AEA365 | A Tip-a-Day by and for Evaluators

CAT | Evaluating the Arts and Culture

My name is Kathleen Norris and I am an Assistant Professor and Program Coordinator within the doctoral program in Learning, Leadership, and Community at Plymouth State University.

An arts organization I work with was stuck when it came to program evaluation. They wanted it, knew they should have it, but didn’t know how to begin. We discovered that a large part of the challenge was that they did not have a way of talking about this fairly complex organization that could be understood by everyone in the organization.

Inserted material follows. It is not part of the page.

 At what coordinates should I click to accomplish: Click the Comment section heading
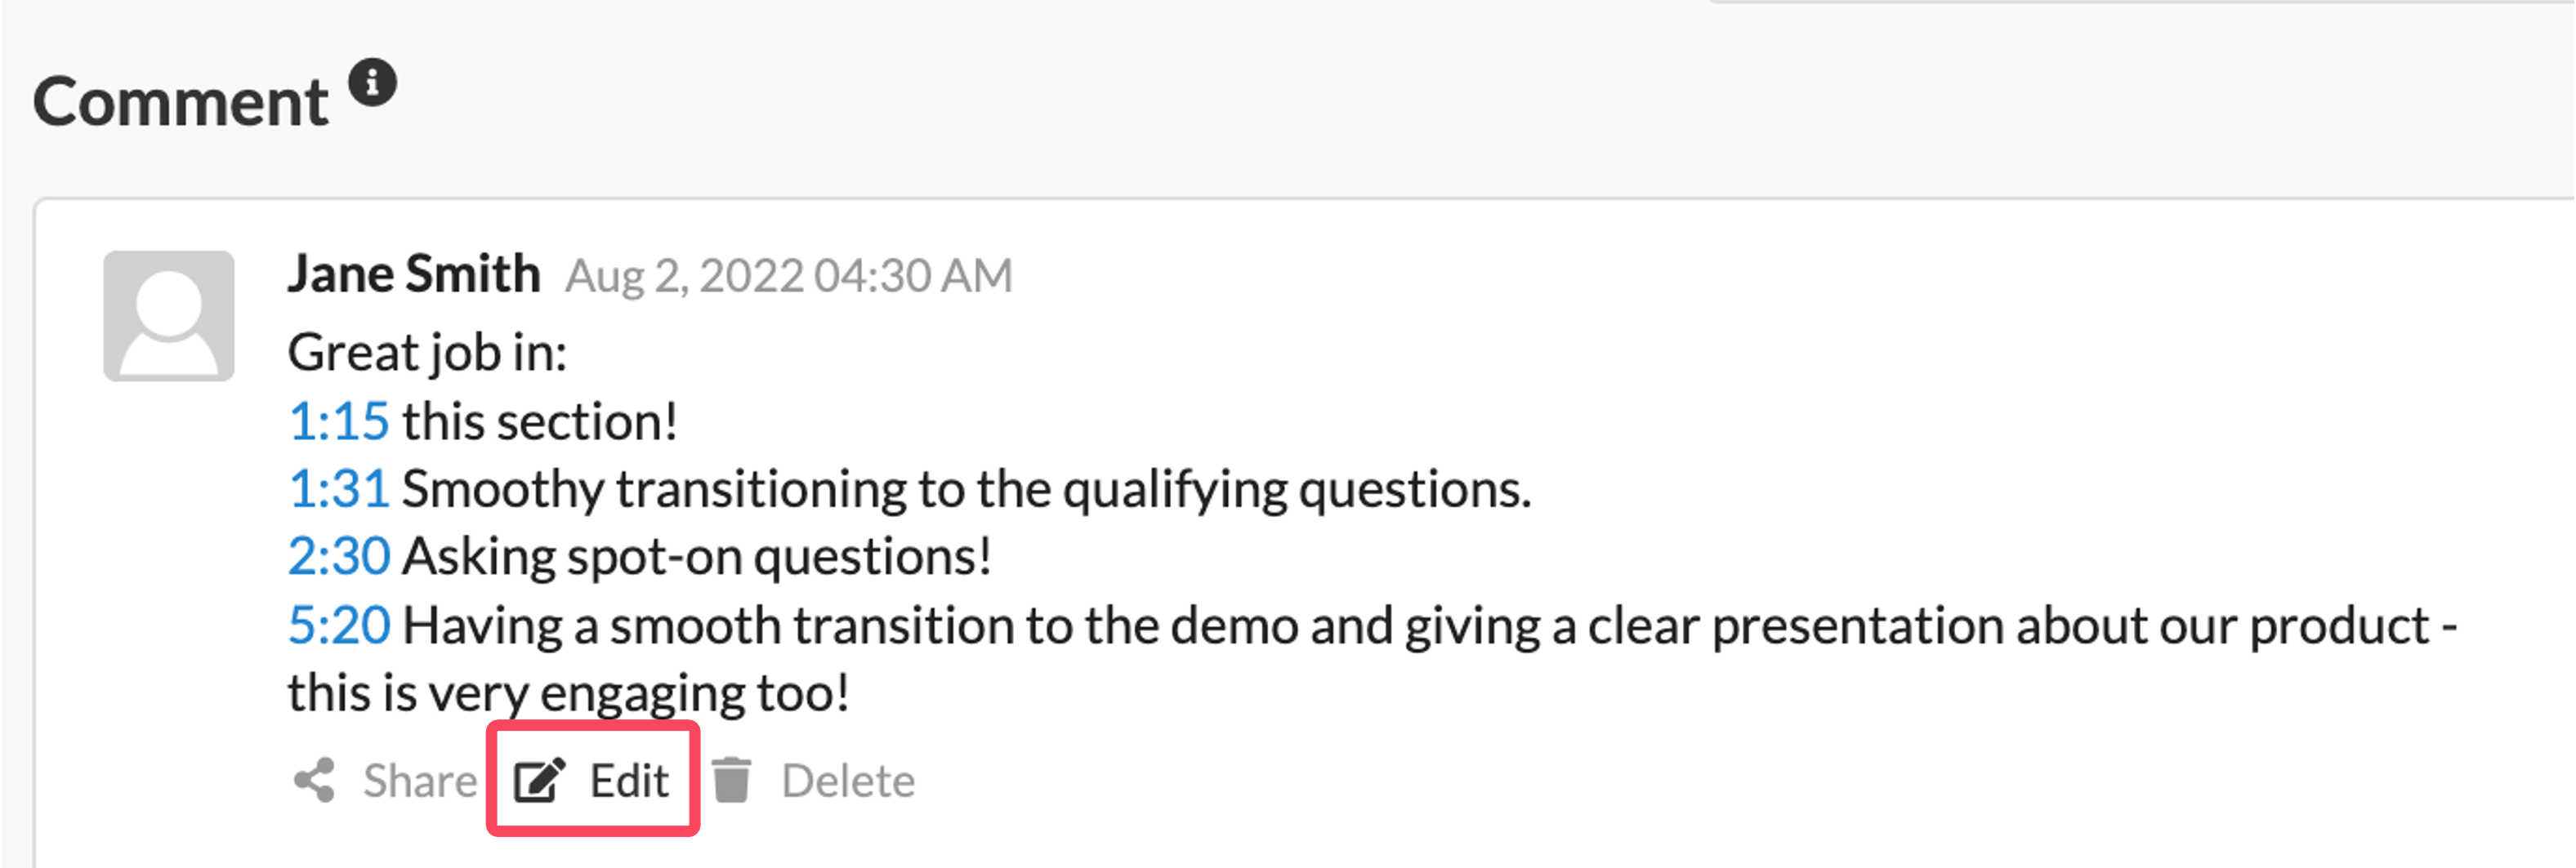point(180,102)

Hot Tip: As we met to work on this it became apparent that the organization was the “sun” in an entire solar system with planets, moons, various gravitational pulls and distant stars. Once this metaphor was established, everyone could use it when talking about the organization and it helped to engage several members who had not previously contributed in our discussions. When new “bodies” came into the conversation, we could determine whether they were planets, moons, zooming comets or space junk, etc. Further work with the board and staff allowed opportunities for the members to draw (literally) what “mission” means to them, and then discuss the organization’s mission using the drawings they had created. Some sketched traditional California Spanish Missions, some identified with “Mission Impossible” and a variety of other meanings of “mission” and then we were able to talk about how their understanding of mission in general was like the mission of the organization and from there move to a deeper connection to the real mission of the organization. Now that we are engaging in a deeper analysis of the work of the organization, being able to categorize the work within the metaphor of the solar system, for example, has made the evaluation work seem less abstract and actually more fun.

This contribution is from the aea365 Daily Tips blog, by and for evaluators, from the American Evaluation Association. Please consider contributing – send a note of interest to aea365@eval.org. Want to learn more from Kathleen? She’ll be presenting as part of the Evaluation 2010 Conference Program, November 10-13 in San Antonio.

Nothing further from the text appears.